(Saved entries)
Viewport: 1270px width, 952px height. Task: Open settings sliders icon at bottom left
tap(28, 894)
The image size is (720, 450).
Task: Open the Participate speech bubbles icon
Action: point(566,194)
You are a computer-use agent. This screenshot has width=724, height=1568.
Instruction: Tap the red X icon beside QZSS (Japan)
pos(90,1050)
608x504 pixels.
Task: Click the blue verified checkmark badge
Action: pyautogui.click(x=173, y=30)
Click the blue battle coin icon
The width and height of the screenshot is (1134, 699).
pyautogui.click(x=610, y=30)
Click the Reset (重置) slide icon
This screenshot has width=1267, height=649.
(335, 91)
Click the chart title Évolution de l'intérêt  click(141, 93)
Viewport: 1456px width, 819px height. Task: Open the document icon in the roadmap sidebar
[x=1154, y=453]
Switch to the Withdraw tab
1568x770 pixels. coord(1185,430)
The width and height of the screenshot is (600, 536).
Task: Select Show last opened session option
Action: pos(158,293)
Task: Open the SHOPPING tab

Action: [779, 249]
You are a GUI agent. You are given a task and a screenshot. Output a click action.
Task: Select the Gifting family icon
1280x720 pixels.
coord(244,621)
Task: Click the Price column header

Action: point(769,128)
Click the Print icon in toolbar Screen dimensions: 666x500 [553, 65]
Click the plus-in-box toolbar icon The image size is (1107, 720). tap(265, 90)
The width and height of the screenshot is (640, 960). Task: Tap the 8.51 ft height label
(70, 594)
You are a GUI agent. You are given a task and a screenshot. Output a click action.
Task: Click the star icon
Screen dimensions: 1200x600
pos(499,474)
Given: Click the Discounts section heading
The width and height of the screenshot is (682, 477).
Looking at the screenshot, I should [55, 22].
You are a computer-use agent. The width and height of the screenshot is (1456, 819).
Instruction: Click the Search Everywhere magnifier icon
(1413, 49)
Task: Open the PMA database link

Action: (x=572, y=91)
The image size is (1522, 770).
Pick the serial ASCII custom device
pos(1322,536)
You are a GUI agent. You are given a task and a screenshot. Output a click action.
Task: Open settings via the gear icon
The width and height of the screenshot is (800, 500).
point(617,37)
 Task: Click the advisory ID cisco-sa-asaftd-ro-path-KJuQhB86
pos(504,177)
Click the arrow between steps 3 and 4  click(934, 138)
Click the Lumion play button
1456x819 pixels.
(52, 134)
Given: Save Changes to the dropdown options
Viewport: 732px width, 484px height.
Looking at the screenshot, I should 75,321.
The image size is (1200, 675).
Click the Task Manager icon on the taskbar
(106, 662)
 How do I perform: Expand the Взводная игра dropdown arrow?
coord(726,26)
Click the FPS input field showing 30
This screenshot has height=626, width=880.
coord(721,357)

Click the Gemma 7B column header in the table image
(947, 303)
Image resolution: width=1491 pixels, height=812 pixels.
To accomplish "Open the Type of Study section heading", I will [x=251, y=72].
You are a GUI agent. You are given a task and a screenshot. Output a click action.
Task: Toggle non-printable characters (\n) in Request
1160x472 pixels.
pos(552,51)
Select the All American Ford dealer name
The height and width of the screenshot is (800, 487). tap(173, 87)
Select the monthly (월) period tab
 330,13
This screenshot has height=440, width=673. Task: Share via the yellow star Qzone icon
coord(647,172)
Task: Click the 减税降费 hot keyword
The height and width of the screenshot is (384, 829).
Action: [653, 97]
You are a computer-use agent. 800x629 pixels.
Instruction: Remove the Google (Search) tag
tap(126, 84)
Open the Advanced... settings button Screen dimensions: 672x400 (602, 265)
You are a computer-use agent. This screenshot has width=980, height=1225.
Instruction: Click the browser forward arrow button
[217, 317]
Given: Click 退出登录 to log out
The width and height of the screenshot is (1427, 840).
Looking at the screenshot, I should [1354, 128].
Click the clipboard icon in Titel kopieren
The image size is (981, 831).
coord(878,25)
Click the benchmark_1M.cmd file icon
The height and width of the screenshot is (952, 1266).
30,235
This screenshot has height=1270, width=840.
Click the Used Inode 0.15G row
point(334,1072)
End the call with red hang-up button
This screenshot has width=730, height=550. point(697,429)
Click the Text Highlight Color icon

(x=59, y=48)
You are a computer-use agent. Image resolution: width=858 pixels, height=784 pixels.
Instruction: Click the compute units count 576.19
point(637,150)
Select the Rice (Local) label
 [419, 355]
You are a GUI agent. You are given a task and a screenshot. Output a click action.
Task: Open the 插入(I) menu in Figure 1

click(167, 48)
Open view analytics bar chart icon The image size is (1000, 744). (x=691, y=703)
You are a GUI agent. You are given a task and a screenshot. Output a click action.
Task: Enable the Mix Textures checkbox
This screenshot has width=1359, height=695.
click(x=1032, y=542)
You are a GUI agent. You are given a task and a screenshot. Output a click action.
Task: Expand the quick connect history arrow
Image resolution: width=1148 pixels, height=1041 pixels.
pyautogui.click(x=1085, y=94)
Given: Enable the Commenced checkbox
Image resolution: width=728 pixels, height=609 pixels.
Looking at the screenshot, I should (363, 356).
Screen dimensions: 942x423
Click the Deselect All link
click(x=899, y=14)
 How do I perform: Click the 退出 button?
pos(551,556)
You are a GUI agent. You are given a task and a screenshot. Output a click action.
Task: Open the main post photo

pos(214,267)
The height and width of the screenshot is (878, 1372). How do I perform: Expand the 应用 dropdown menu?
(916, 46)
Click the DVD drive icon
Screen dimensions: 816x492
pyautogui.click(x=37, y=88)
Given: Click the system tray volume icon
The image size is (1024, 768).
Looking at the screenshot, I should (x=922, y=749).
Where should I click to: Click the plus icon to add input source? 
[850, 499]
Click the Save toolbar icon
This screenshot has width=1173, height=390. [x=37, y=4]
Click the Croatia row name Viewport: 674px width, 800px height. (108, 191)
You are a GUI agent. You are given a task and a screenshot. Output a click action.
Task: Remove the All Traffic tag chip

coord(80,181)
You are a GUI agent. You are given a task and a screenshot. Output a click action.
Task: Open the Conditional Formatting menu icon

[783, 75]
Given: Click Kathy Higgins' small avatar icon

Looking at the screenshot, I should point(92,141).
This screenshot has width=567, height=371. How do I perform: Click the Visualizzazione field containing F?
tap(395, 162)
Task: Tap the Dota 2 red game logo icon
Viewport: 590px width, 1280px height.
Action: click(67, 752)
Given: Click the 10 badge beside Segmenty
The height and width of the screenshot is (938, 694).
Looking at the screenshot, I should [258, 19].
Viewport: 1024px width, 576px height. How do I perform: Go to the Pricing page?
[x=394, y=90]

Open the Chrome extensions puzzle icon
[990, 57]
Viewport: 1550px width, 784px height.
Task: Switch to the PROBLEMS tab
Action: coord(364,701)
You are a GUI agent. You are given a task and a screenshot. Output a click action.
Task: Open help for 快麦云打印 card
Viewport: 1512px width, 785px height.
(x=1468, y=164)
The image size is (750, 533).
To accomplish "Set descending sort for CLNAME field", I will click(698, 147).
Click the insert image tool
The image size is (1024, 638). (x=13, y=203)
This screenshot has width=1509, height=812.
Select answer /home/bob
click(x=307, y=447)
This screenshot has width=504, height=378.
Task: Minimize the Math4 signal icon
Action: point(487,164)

**What the task requires:** Can you set down, unchanged, the lines of the material above starting at the one containing "Select the monthly (월) period tab" and ending at the one containing "click(x=1032, y=542)"?

**Task result:**
Select the monthly (월) period tab
 330,13
This screenshot has height=440, width=673. Task: Share via the yellow star Qzone icon
coord(647,172)
Task: Click the 减税降费 hot keyword
The height and width of the screenshot is (384, 829).
Action: [653, 97]
You are a computer-use agent. 800x629 pixels.
Instruction: Remove the Google (Search) tag
tap(126, 84)
Open the Advanced... settings button Screen dimensions: 672x400 (602, 265)
You are a computer-use agent. This screenshot has width=980, height=1225.
Instruction: Click the browser forward arrow button
[217, 317]
Given: Click 退出登录 to log out
The width and height of the screenshot is (1427, 840).
Looking at the screenshot, I should [1354, 128].
Click the clipboard icon in Titel kopieren
The image size is (981, 831).
coord(878,25)
Click the benchmark_1M.cmd file icon
The height and width of the screenshot is (952, 1266).
30,235
This screenshot has height=1270, width=840.
Click the Used Inode 0.15G row
point(334,1072)
End the call with red hang-up button
This screenshot has width=730, height=550. point(697,429)
Click the Text Highlight Color icon

(x=59, y=48)
You are a computer-use agent. Image resolution: width=858 pixels, height=784 pixels.
Instruction: Click the compute units count 576.19
point(637,150)
Select the Rice (Local) label
 [419, 355]
You are a GUI agent. You are given a task and a screenshot. Output a click action.
Task: Open the 插入(I) menu in Figure 1

click(167, 48)
Open view analytics bar chart icon The image size is (1000, 744). (x=691, y=703)
You are a GUI agent. You are given a task and a screenshot. Output a click action.
Task: Enable the Mix Textures checkbox
This screenshot has width=1359, height=695.
click(x=1032, y=542)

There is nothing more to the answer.